While a 7th-grade student at The Weiss School in Palm Beach Gardens, Fla., Maria Elena focused on sulfamethazine (SUL fah METH a ZEEN), the antibiotic most commonly given to animals. She tested and confirmed the ability of resins to remove this antibiotic from water — a project that propelled her into the Broadcom finals. Maria Elena also submitted what she had learned to a scientific journal. The journal agreed to publish her findings. That means scientists everywhere will soon be getting the scoop on this middle-school scientist’s work.
Meanwhile, this year, while in 8th grade, Maria Elena again qualified for the Broadcom finals. Her new project examined how much sulfamethazine the resins can remove from water.
“Be courageous. Don’t be afraid to try something out,” Wallace says. “We’re not looking for the greatest engineering project. We’re not looking for the cure for cancer. We’re looking for the ability of a kid to think through a project.”
focal point The point where light, sound or radio waves meet when they bounce off of a parabola.
groundwater Water that collects underground in rocks and soil. It can be tapped as a source of drinking water.
LED (light-emitting diode) A semiconductor device that produces light.
parabola A broad U shape, where each point on the curve lies the same distance from the focal point and a line. A parabola also may be formed by cutting a slice through a three-dimensional cone, parallel to one of the sides of the cone.

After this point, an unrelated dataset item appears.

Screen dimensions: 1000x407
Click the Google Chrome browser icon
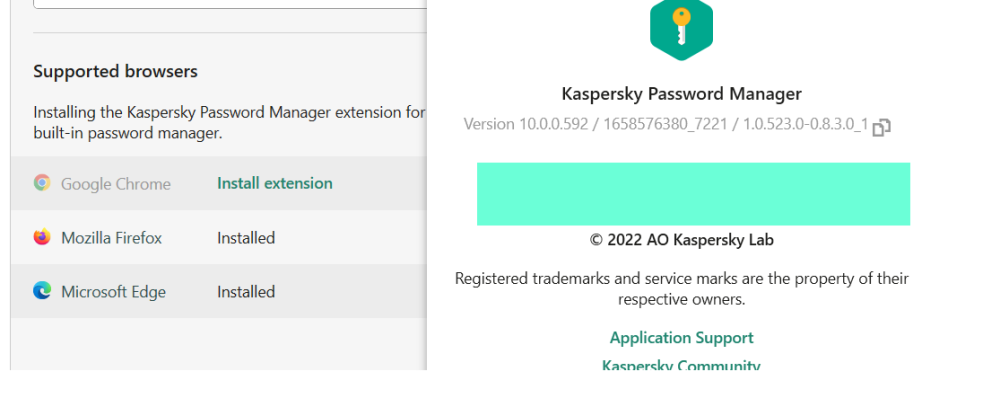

peripheral vision What appears at the edges of your field of view while staring straight ahead.
router A device that relays the Internet signal coming from a modem, either through wires or wirelessly, to devices such as computers or tablets.
resin Plastic-like compounds made naturally by some plants or synthetically.
spoiler A winglike structure used on vehicles to direct the flow of air. A spoiler can reduce the friction, called drag, associated with air.
tannin Naturally occurring chemicals found in bark and other plant tissues that can turn groundwater brown.